Could you swap "dropdown" for "drop-down" throughout the data below, keeping everything else the same and leaving out the pictures?

** begin **

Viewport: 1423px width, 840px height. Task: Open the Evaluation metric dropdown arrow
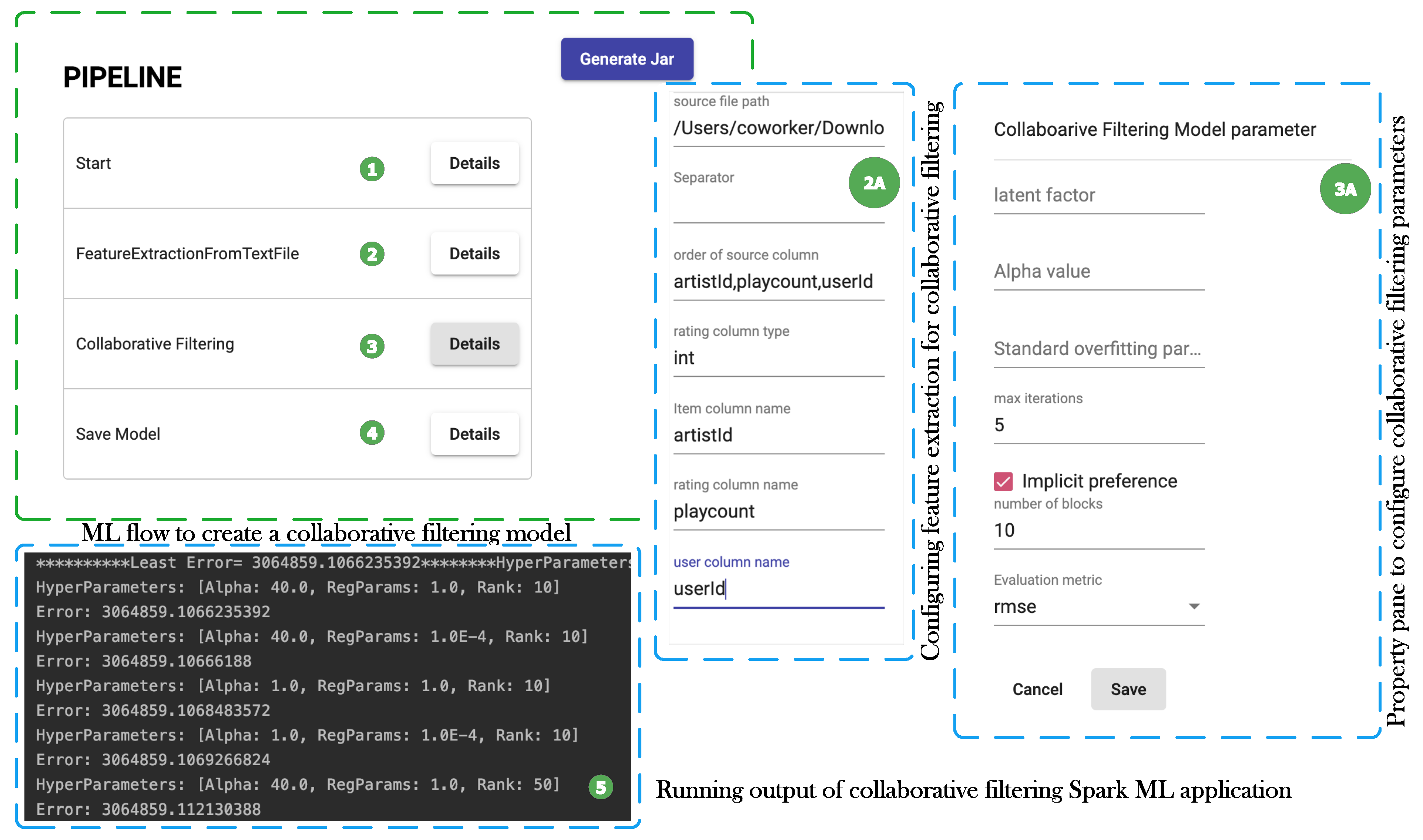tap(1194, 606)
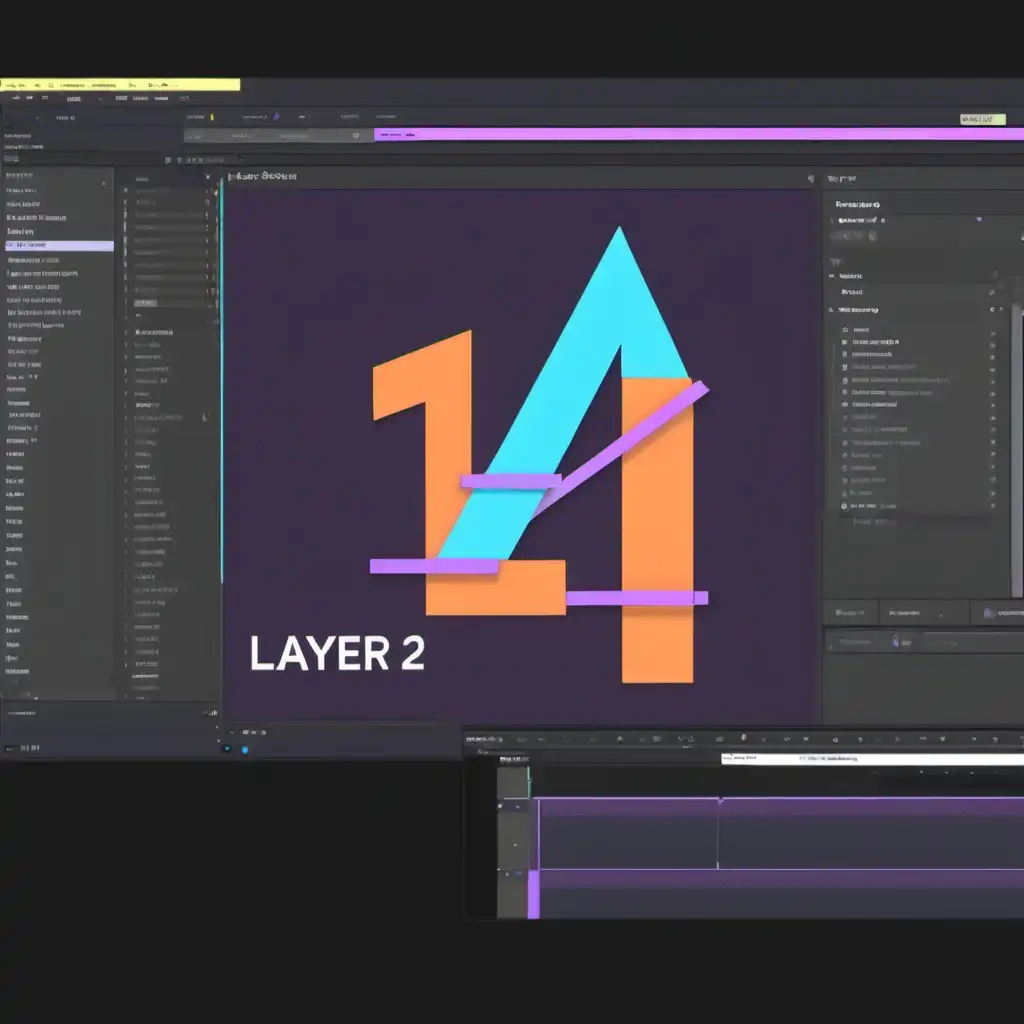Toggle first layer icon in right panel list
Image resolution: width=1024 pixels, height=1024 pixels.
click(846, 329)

** end **

Answer to the task:
Viewport: 1423px width, 840px height. Task: Open the Evaluation metric drop-down arrow
tap(1194, 606)
Toggle first layer icon in right panel list
Image resolution: width=1024 pixels, height=1024 pixels.
click(846, 329)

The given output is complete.